Il commento di don Massimo Serretti al Vangelo della Domenica
In questa Decima Domenica del Tempo Ordinario la liturgia ci propone il Vangelo della
vocazione di Matteo il pubblicano, che, chiamato dal Maestro, sùbito lascia il banco
delle imposte per seguirlo. Gesù siede a mensa con i pubblicani e i peccatori, tra
le critiche dei farisei. Allora il Signore dice:
«Non sono i sani che hanno
bisogno del medico, ma i malati. Andate dunque e imparate che cosa significhi: Misericordia
io voglio e non sacrificio.
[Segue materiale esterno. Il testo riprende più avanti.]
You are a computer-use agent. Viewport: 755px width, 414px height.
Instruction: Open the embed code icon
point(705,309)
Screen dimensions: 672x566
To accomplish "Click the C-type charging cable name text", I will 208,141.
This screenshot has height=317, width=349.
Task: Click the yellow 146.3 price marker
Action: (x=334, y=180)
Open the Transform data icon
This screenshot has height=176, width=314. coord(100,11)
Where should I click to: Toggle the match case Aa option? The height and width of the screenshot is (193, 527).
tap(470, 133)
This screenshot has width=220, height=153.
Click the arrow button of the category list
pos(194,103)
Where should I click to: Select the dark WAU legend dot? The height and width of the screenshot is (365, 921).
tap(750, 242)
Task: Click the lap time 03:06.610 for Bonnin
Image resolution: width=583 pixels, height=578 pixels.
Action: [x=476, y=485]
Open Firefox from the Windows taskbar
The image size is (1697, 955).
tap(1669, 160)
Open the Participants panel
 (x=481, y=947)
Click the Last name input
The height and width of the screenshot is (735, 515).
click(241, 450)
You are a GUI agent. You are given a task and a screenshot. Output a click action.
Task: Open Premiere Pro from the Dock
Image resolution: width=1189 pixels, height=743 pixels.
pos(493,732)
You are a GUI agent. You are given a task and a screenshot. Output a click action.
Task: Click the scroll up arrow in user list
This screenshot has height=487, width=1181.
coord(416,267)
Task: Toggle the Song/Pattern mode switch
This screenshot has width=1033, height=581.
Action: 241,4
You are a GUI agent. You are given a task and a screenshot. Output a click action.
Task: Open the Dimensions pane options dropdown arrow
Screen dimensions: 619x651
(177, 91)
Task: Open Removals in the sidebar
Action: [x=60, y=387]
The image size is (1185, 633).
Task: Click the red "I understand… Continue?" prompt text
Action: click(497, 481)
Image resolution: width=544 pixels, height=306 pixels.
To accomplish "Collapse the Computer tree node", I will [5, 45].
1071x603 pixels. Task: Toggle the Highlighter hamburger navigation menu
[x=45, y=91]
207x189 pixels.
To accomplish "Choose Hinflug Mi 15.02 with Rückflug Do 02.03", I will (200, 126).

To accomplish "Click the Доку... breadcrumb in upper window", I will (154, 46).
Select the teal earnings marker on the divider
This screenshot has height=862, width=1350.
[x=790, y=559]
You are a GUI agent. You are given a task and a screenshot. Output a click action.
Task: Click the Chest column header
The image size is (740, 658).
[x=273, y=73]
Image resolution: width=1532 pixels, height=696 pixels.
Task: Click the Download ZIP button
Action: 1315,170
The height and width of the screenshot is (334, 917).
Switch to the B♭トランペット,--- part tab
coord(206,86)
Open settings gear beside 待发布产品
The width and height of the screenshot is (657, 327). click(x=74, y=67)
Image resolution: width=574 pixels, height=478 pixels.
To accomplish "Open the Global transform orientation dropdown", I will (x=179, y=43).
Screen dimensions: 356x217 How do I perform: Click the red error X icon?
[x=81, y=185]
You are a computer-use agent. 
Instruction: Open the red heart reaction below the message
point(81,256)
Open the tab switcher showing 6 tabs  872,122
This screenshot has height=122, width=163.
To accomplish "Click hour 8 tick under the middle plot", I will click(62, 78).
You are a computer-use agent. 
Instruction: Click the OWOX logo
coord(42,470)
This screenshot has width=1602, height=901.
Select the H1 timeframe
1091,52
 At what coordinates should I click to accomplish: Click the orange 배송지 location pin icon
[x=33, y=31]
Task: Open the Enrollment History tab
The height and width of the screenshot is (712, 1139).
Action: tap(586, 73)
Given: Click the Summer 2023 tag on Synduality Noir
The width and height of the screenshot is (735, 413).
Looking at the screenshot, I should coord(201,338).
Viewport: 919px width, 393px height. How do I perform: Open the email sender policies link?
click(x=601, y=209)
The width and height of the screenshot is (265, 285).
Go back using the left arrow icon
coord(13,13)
Infatti non sono venuto a chiamare i giusti, ma i peccatori».
Su
questo brano evangelico ascoltiamo il commento del teologo, don Massimo Serretti,
docente di Cristologia alla Pontificia Università Lateranense:
(musica)
Matteo
stava seduto al banco facendo il suo lavoro quotidiano. È dentro questa ordinarietà
feriale che Gesù passa ... È un istante. È in quell’istante
che tutto si giocò per Matteo. È nell’istante che tutto si gioca, che si gioca l'atto
di riconoscimento e il moto repentino di adesione.
È
vero che la vita nostra scorre nel tempo e il tempo è composto di molti istanti. Ma
ogni istante è unico e ciò non tanto perché sia distinto fisicamente dagli altri,
quanto perché, in esso, Cristo passa. È Cristo che viene a chiamare i peccatori, cioè
noi, a rendere unico l'istante, a renderlo carico di urgenza e a riempirlo di promessa
e di futuro.
Tutta la vita di Matteo fu segnata
indelebilmente da quell’istante. Non nel senso che ci fu solo quello, ma nel senso
che tutti quelli che seguirono furono riempiti oltre misura e resi carichi di decisione
amorosa per Colui che poco dopo a tavola disse: “Amore, fedeltà all’Alleanza, io voglio”
(cf Os 6, 6).
Se l'istante “è il rapporto dell'attimo
con l’Infinito”, l’Infinità più infinita è quella dell’amore.